• _SUPPLIED TEXT_:
╭──
Photo courtesy of SafetyLeaders.org

Last May, Dr. Charles Denham of TMIT brought Eric Cropp and I together for the very first time for an interview, since my daughter Emily’s tragic death. Emily died from a medication error that occurred only days after her second birthday in 2006. Shortly after establishing The Emily Jerry Foundation in 2009, I had explained to a number of people, including Dr. Denham, how and why I felt so strongly about publicly forgiving Eric for the death of my beautiful little girl Emily. Many people simply thought I had completely lost my mind and could not comprehend or understand why, as Emily’s father, I would ever want to take such a drastic step.

Dr. Denham has produced other very successful patient safety documentaries like “Chasing Zero”, narrated by Dennis Quaid. After discussing this particular issue of “forgiveness” at great length with him over the phone in 2010, he called me at the beginning of 2011, and proposed getting Eric and I together for what he referred to as a “healing moment”. This life changing interview will be featured in “Surfing the Healthcare Tsunami: Bring Your Best Board”. I will be attending the documentary premiere in Washington DC at the National Press Club next Friday April 27th. This film then airs for the first time the next morning on the Discovery Channel April 28th. It will also be aired May 5th, May 12th, and May 19th at 8:00 AM local time, however check listings in your time zone as some carriers vary in broadcast regions. You can read more about the premiere by visiting the SafetyLeaders.org website by clicking here.
╰──
• _SOURCE MATERIAL_:
╭──
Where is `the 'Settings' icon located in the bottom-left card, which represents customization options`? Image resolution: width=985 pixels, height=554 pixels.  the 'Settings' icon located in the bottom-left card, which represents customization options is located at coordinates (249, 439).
╰──
• _APPLY WHAT YOU READ_:
1 – Shorten the paragraph of the text on Emily Jerry's death that begins "Dr. Denham has produced" into a brief list that keeps its main facts.
2 – Extend the text on Emily Jerry's death past its final sentence.
The data is not needed for anything here.

• _SOLVED TASKS_:
1 –
- Dr. Denham has made other successful patient safety documentaries, such as "Chasing Zero," narrated by Dennis Quaid.
- After a long phone talk about forgiveness in 2010, he called early in 2011 and proposed bringing Eric and the writer together for a "healing moment."
- That interview will appear in "Surfing the Healthcare Tsunami: Bring Your Best Board."
- The writer will attend the premiere at the National Press Club in Washington DC on Friday, April 27th.
- The film first airs on the Discovery Channel the next morning, April 28th, and again on May 5th, May 12th, and May 19th at 8:00 AM local time. Viewers should check local listings, since times can vary by region.
- More about the premiere is on the SafetyLeaders.org website.

2 –
The primary rationale for wanting to forgive Eric publicly for Emily’s death was simply due to the fact that, at no time did I ever feel he had any malice towards my daughter. Nor do I believe he ever meant my beautiful daughter any harm whatsoever. In fact, I have never felt that any one individual was responsible. It has always been quite the contrary. To this day, I truly believe that my little girl died as a result of two primary reasons. The first was due to a number of inherent systemic flaws that had existed in the pharmacy workflow that day that ultimately led up to the horrible error being made that tragically took my Emily’s life. Secondly, I truly believe that the Ohio State Pharmacy Board, at that time, should have really been held culpable in Emily’s death. The reason I say this is due to the simple fact that it was determined that a pharmacy technician had actually made the fatal error that had killed Emily. After the incident, the pharmacy technician had mentioned that she never really knew that highly concentrated sodium chloride (salt) could actually kill people. With that in mind, I have always asked myself why the Ohio State Pharmacy Board at that time, had absolutely no training requirements, licensing requirements, or oversight of pharmacy technicians in the state of Ohio? To make matters worse, they had to know that pharmacy technicians were being used on a daily basis at all of Ohio’s medical facilities to routinely compound IV medications going directly into patient’s circulatory systems. With that being said, I believe the Ohio State Pharmacy Board was really not doing their primary job, which was to protect the residents of their state from unsafe pharmacy practices. Bottom line, as Emily’s father, had I known that there would have been a very high likelihood, or probability, that a pharmacy technician who had little, to no, training would have been compounding my daughter’s IV medications, I never would have allowed it to happen. I would have insisted that only a registered pharmacist, with years and years of training, prepare all of Emily’s IV medications during the course of her treatment.